* [Job]
Please show each line below that contains the word "Sort".

* [Record list]
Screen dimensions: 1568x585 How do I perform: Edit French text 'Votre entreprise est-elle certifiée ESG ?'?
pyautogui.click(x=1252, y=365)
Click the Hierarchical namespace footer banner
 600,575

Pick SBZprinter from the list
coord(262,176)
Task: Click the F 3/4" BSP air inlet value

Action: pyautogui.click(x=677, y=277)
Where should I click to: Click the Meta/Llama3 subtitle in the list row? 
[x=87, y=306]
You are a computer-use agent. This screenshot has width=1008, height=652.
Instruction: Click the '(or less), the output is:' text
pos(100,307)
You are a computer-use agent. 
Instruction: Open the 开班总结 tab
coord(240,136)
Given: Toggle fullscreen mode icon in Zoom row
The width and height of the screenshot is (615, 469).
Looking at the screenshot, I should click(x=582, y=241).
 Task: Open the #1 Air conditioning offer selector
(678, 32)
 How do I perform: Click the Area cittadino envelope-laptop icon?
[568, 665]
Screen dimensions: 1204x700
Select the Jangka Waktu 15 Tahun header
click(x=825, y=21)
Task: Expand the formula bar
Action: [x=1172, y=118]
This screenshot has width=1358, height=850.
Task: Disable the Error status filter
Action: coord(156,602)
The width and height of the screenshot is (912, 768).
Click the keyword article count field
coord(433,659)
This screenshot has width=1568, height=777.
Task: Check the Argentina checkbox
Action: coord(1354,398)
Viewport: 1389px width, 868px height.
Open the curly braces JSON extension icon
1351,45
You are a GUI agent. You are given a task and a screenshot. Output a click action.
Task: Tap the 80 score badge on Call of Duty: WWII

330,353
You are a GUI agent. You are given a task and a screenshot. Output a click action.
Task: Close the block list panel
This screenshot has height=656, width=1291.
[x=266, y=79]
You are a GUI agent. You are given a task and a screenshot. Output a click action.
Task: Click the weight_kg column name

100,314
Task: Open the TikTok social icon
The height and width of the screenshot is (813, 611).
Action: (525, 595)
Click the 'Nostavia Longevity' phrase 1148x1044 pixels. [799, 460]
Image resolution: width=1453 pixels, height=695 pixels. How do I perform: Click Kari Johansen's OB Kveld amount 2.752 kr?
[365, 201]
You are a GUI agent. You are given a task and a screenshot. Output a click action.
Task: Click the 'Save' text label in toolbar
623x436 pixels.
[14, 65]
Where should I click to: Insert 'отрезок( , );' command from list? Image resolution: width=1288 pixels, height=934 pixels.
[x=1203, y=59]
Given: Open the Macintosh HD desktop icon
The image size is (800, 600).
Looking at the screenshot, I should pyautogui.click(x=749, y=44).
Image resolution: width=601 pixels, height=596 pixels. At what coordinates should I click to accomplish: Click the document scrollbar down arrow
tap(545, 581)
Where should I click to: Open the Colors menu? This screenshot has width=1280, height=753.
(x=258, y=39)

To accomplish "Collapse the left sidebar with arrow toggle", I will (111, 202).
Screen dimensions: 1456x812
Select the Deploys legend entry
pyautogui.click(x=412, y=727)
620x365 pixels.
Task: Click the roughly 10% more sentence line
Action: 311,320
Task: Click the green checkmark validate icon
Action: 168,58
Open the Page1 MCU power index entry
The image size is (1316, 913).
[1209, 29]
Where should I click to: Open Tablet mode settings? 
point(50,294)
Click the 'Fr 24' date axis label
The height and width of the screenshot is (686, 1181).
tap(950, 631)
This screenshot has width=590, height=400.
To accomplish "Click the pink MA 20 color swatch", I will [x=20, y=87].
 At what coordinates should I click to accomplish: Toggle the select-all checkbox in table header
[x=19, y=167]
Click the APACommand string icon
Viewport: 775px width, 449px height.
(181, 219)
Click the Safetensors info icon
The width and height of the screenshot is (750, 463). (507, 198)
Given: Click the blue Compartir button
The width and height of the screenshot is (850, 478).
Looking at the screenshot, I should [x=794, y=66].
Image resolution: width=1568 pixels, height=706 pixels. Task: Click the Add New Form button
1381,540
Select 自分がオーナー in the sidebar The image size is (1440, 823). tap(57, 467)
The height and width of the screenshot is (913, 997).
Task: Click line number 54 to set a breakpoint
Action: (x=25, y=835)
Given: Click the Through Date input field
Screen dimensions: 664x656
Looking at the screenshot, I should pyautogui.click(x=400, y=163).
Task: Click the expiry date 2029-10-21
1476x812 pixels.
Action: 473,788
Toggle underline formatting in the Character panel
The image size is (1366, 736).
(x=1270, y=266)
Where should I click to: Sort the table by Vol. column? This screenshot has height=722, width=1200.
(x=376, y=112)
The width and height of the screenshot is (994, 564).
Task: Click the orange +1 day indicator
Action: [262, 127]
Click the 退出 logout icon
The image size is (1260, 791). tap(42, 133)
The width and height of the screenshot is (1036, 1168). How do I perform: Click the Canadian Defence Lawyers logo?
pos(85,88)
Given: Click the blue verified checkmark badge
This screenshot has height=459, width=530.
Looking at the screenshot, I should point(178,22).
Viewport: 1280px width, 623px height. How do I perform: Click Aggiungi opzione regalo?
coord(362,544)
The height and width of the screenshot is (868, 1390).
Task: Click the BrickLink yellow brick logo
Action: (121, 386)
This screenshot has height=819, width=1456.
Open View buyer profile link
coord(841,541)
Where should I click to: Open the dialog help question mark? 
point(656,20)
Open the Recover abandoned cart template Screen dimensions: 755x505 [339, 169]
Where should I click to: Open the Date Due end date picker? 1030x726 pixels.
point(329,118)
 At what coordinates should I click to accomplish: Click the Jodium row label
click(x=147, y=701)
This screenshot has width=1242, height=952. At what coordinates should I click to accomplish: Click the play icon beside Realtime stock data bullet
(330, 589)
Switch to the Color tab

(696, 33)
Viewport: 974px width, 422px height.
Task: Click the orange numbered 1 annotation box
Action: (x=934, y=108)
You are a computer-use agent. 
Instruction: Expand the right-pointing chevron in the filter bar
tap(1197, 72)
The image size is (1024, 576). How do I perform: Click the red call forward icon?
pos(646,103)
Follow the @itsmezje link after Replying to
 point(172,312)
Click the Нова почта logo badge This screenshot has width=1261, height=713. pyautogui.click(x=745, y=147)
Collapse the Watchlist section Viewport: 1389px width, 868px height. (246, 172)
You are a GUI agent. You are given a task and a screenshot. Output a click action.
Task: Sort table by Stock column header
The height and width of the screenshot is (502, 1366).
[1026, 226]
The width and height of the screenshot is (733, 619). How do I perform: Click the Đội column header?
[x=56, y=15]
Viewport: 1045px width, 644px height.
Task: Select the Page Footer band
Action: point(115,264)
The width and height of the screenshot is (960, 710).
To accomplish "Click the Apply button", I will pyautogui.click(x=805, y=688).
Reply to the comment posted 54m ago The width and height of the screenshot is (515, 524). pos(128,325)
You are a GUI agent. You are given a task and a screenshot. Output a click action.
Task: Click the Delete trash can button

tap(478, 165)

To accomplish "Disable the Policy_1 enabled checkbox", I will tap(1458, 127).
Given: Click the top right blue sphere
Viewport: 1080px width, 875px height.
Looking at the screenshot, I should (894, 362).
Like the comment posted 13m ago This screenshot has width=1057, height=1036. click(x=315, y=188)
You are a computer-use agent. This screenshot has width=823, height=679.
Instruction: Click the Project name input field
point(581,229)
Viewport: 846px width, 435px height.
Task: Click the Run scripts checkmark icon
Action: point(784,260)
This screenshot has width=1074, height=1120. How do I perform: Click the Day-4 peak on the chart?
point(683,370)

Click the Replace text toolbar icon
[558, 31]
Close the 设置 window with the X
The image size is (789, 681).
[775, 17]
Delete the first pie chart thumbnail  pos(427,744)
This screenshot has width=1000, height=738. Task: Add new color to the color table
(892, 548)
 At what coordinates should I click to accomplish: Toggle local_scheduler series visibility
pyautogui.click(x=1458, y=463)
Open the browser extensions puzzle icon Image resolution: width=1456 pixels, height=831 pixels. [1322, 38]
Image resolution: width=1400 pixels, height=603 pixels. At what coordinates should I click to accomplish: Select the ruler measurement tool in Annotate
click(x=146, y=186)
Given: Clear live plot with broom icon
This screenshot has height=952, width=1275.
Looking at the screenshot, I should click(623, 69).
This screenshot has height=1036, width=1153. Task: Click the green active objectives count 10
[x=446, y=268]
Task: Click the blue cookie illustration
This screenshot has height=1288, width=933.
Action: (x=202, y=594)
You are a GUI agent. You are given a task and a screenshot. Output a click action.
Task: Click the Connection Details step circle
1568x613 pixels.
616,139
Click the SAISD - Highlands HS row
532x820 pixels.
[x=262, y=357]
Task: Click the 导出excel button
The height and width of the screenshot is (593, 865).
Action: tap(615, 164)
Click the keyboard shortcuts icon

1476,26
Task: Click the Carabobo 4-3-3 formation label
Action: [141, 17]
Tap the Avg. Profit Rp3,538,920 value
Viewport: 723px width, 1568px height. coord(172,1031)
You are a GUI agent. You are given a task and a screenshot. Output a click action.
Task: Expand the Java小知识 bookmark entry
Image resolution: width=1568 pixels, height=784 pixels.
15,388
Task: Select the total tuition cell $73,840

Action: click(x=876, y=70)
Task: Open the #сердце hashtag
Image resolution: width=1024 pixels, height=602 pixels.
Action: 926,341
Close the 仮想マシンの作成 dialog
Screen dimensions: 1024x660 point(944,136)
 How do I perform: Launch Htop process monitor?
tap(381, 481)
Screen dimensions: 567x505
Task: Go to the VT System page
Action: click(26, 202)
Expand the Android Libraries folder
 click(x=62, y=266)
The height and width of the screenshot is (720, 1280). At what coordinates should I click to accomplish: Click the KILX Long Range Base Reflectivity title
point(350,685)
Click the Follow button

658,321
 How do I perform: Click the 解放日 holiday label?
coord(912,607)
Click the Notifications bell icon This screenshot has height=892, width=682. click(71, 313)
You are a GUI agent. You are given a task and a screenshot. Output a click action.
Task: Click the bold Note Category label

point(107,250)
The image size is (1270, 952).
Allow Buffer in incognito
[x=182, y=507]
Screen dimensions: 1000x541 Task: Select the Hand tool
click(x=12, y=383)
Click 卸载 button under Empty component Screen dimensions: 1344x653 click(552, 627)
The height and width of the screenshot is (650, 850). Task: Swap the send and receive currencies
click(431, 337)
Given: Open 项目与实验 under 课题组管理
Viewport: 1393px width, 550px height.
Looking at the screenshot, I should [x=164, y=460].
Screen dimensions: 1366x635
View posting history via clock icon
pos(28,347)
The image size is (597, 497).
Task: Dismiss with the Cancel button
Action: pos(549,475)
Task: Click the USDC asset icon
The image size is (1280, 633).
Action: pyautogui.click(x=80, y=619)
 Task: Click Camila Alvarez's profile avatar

* [Answer for the task]
Where should I click to: Sort the table by Vol. column? This screenshot has height=722, width=1200.
Task: Sort table by Stock column header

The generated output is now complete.